My class has an infection right now, and it’s called translation.
It’s no secret I am not a huge fan of translation as the go-to method of checking comprehension, though I’ve moderated my stance on this over the years (especially for interpretive assessments), and lately I’m remembering why.
I’ve based four out of the last five semester-long units on learner novels. (I see my novice students once a week so a 16-week unit makes sense for us.)
Huge pro: I’ve gotten a lot of my sanity (and Thursday-night sleep) back due to much easer unit and lesson planning.
Huge con: In the large chunk of my class that’s taken up with exploring the current chapter, I’ve been resorting to my least favorite tool in comprehension checks way too often. Translation is infecting our classroom. Which means we expect more English, we wait for English, we’re getting lazy.
Infections rarely clear up in a day, and it’s still a struggle to figure out how to be 100% sure of comprehension without translation, or whether I need 100% certainty, but I’ve been working on ways to help us get back to more TL and less translation. Those have included using my timer with activities like Linguacafé related to the novel content or a gallery walk reviewing the novel (post coming soon). And of course, games. Games like Story Dice (my twist on this also coming soon) and Matamoscas.
But wait… isn’t Matamoscas… a translation game? Not anymore!

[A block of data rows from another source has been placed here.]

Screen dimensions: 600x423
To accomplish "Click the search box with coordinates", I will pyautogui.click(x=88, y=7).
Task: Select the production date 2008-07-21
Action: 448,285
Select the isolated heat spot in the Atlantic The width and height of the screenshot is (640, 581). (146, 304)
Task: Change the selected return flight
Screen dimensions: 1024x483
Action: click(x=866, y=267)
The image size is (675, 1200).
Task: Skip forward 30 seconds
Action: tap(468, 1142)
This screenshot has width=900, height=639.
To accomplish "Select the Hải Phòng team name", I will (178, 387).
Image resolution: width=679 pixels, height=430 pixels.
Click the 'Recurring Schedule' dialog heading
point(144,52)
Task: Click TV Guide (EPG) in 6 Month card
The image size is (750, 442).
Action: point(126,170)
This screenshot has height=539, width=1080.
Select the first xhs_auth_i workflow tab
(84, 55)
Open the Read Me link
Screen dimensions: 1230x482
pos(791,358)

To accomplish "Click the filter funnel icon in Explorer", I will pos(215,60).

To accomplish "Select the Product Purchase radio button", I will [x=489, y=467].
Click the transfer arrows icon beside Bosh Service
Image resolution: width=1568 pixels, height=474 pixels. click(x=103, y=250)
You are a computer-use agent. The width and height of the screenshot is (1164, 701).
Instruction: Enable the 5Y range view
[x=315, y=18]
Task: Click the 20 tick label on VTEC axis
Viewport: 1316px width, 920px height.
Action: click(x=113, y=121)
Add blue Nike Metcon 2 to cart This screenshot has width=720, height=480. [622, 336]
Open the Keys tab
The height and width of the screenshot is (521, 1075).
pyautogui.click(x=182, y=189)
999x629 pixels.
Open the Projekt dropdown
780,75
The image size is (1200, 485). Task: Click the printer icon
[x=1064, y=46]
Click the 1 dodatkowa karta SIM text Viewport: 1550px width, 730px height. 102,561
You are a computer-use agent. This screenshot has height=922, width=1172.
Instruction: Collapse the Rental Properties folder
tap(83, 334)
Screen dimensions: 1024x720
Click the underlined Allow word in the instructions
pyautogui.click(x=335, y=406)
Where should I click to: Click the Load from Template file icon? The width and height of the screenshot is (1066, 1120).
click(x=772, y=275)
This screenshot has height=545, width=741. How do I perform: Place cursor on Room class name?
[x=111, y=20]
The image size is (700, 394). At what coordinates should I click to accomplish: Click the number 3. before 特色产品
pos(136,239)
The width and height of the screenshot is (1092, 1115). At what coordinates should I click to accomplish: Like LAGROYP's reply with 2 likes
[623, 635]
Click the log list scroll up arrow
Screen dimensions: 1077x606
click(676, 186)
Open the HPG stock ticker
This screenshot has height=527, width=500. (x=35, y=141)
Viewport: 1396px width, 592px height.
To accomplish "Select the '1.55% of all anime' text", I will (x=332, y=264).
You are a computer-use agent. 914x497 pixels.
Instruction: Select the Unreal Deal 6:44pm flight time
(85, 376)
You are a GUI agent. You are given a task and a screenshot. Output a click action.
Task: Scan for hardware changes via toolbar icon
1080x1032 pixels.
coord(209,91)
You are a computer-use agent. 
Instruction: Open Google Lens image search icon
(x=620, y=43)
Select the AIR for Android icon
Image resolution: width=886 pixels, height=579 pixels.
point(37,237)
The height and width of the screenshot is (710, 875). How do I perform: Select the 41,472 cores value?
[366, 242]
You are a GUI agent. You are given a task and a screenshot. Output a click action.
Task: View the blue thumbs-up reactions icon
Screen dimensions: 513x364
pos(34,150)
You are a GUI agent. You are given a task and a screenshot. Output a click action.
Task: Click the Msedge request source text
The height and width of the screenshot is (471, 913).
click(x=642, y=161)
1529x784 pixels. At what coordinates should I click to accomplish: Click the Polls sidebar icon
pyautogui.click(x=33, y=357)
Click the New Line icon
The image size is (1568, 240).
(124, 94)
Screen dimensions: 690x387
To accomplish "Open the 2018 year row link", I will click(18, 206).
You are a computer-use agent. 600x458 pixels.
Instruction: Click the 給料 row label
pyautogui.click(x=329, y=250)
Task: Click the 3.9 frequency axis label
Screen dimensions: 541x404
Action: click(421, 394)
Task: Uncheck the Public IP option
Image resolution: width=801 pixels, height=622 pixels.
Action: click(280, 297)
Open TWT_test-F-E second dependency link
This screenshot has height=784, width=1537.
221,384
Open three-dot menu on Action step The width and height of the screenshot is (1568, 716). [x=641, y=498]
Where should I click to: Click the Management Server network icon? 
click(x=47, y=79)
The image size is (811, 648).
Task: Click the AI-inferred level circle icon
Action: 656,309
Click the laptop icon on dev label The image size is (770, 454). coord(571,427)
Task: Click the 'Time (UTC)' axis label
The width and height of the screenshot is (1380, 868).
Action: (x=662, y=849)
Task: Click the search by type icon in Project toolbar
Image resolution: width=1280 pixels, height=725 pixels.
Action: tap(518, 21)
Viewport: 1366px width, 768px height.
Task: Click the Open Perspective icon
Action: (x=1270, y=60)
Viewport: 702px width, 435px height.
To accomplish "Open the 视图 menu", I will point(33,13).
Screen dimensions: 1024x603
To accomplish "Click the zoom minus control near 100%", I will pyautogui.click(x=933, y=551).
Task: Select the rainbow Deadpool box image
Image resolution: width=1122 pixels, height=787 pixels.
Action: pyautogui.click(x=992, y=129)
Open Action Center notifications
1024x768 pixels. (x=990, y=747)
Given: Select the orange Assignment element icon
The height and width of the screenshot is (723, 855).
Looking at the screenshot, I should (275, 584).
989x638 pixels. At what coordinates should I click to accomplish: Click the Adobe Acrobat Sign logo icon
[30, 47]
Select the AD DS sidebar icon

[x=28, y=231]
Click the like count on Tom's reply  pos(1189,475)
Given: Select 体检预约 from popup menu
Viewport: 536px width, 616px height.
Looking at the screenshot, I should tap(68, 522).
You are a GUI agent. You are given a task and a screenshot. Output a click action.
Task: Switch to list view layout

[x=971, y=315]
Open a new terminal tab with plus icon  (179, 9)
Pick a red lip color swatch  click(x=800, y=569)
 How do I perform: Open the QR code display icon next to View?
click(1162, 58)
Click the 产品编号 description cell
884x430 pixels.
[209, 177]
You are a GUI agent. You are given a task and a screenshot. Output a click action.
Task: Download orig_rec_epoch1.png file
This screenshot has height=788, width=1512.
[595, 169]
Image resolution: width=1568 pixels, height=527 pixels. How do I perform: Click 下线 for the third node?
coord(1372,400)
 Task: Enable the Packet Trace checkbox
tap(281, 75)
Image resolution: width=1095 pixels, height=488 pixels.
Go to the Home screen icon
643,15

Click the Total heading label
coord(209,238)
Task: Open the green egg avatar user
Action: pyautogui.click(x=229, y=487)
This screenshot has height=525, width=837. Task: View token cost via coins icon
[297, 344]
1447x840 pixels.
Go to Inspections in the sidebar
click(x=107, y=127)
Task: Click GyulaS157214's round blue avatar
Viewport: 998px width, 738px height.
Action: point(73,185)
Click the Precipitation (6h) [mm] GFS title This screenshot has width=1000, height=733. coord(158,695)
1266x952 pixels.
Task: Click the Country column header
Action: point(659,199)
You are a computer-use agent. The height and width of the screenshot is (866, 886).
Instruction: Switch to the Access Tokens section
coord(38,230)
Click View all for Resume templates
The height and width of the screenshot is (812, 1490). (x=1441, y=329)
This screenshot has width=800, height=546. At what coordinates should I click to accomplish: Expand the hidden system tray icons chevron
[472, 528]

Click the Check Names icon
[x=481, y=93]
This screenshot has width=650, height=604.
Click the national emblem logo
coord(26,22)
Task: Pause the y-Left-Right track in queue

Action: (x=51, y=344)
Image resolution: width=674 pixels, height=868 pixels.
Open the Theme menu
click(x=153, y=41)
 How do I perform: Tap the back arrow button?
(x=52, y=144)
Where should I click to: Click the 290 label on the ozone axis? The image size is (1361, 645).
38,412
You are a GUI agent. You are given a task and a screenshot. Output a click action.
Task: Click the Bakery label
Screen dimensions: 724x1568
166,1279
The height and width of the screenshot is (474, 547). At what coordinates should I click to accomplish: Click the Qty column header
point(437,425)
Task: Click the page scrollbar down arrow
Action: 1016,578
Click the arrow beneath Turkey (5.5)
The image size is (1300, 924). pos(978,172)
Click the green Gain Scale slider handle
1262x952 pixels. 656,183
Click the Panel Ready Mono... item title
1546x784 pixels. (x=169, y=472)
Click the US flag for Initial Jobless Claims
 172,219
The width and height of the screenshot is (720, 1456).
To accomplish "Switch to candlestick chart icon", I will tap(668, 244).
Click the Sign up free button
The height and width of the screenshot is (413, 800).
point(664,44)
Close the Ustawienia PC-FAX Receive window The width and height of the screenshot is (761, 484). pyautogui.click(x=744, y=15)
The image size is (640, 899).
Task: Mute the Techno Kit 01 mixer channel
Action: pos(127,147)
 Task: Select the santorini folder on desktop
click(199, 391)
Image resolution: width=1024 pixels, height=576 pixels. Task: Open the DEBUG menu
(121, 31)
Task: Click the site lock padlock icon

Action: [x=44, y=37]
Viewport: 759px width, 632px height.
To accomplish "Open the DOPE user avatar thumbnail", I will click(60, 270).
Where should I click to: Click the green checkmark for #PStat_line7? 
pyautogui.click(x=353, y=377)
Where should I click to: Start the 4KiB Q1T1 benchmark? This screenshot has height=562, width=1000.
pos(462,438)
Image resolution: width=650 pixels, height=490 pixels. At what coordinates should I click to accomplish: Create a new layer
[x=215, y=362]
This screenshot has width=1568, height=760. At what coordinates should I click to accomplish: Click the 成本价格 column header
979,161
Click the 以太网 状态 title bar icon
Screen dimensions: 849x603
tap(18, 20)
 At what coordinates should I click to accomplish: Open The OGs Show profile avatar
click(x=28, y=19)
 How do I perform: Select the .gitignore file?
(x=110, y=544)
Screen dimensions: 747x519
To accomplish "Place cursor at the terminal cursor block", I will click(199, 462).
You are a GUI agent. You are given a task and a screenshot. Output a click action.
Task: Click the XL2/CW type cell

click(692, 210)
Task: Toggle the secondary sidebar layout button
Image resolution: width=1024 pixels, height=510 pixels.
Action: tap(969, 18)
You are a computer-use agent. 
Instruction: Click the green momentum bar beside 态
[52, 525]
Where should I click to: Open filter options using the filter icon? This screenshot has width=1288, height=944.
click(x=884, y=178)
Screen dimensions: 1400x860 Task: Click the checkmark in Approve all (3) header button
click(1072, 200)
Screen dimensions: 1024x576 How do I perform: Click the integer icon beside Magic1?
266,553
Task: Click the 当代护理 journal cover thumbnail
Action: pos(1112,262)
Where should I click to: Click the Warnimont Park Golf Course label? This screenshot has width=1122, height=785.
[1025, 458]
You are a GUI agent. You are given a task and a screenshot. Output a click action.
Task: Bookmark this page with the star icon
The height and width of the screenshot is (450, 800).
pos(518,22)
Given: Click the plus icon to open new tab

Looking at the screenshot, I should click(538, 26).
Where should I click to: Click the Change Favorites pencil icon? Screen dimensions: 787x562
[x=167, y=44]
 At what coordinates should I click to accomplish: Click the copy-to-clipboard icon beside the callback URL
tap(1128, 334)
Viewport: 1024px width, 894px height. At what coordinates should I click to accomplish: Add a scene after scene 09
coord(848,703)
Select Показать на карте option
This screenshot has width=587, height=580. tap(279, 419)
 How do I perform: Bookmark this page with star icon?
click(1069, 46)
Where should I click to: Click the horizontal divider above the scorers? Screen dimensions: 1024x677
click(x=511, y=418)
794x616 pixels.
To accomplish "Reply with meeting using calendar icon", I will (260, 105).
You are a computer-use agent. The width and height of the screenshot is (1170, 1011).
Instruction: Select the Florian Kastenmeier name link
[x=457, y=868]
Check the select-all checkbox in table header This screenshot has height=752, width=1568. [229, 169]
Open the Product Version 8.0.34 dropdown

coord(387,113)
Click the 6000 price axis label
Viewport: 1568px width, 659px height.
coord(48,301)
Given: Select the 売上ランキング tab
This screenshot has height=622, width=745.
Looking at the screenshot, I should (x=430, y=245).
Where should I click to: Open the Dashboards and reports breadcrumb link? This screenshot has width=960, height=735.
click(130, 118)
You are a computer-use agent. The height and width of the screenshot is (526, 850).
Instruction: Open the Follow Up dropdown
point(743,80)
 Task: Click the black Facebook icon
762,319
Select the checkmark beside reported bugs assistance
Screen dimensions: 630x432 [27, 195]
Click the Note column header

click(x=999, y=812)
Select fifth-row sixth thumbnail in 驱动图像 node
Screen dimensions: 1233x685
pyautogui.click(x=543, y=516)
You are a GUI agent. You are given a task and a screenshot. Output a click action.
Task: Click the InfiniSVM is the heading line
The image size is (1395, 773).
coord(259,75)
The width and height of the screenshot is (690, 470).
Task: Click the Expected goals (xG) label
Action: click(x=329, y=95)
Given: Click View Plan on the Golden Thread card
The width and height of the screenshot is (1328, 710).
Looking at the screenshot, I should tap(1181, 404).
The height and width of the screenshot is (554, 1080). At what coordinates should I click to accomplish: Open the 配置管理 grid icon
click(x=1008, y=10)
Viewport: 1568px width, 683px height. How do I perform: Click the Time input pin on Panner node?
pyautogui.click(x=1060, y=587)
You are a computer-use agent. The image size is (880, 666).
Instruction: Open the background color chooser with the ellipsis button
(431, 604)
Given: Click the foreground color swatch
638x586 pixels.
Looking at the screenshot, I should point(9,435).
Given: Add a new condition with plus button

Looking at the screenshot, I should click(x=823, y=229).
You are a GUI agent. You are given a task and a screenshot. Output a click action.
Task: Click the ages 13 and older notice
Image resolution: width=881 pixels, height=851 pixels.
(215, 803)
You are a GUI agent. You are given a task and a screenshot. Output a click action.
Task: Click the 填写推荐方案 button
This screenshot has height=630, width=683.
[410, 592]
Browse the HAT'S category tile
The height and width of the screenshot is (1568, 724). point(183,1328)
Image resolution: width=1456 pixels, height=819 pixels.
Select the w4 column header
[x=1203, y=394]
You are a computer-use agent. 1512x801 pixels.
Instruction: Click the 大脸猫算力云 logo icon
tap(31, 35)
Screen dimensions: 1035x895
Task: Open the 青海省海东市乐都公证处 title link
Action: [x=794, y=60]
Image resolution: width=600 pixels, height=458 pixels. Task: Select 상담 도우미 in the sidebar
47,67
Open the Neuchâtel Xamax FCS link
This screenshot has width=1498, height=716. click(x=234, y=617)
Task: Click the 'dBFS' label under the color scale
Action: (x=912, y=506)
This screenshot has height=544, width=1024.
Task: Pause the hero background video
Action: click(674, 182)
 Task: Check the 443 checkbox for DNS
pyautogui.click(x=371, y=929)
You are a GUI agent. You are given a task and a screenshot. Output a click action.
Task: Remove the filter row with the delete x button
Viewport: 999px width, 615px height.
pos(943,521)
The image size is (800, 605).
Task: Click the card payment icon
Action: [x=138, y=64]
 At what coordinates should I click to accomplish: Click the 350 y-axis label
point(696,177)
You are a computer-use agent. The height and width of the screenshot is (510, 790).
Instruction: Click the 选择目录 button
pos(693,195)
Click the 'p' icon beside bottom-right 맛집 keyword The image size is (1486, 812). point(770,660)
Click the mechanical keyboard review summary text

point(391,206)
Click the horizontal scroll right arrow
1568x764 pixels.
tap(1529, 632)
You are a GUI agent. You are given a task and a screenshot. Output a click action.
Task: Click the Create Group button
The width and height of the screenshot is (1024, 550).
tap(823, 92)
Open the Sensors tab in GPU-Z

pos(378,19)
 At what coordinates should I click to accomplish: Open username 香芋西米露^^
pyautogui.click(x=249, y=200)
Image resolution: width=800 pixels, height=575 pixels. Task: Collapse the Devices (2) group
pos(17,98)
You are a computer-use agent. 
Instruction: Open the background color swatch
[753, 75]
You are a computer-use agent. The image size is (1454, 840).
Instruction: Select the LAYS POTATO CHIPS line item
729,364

Matamoscas isn’t a new idea. Briefly, it’s the Spanish version of a game called flyswatter, in which some words or pictures are projected, and teams race to be the first to “swat” the one that fits whatever the teacher called out. In its simplest form in the world language classroom, you project words in one language on the board. Call out an English word, and the next person on each team races to be the first to swat the translation. But there are simple ways to make this less translation-focused as well as incorporating higher-order thinking, even at the early levels.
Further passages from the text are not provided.